Каким образом интегрируются в нем телесное и духовное, мышление и общение, личностное и социокультурное, мотивационное и интеллектуальное, разумное и иррациональное и многое другое, присущее его бытию в мире? Над этими загад­ками бился ум античных мудрецов и испытателей природы, поднявших на невиданную дотоле высоту культуру теорети­ческой мысли.

В известном пушкинском стихе “Движение”, описывая спор отрицавшего движение софиста Зенона с Диогеном, великий поэт занял сторону первого.

Движенья нет, - сказал мудрец брадатыи.

Другой смолчал и стал пред ним ходить.

Сильнее бы не мог он возразить;

Хвалили все ответ замысловатый.

Но, господа, забавный случай сей

другой пример на память мне приводит:

ведь каждый день пред нами Солнце ходит.

Однако ж прав упрямый Галилей.

О чем здесь идет речь? Софист Зенон в своей известной апо­рии “стадия” указал на проблему, касающуюся противоречий между самоочевидным фактом движения и возникающей при этом теоретической трудностью: прежде чем пройти стадию (мера длины), требуется пройти ее половину, но прежде этого надо пройти половину половины и т.д., т.е. невозможно кос­нуться бесконечного количества точек за конечное время.

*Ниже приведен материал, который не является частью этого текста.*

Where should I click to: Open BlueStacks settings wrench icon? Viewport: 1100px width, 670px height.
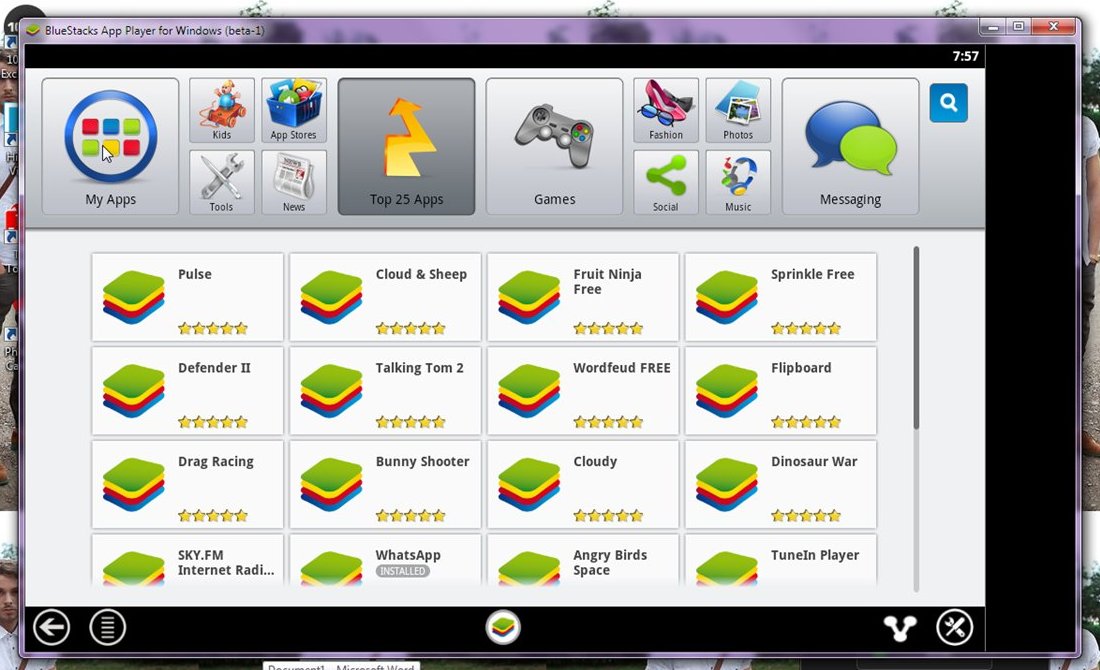pyautogui.click(x=954, y=627)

Опровергая эту апорию эмпирически и молча (т.е. отка­зываясь от объяснений), Диоген игнорировал зенонов за­прос на ее логическое решение. Пушкин же выступил на стороне Зенона, напомнив об “упрямом Галилее”, благодаря которому за видимой, обманчивой картиной мира откры­лась реальная, истинная.

Наглядны эти уроки и для построения научной “картины души”. Ее достоверность росла со способностью теоретической мысли постичь скрытые связи и причины психологических фак­тов, изучая их самоочевидность. Смена представлений о душе отражает полную драматических коллизий работу этой мысли. Только история ее работы раскрывает различные уровни по­стижения психической реальности, неразличимые за одним и тем же термином “душа”, давшим имя нашей науке.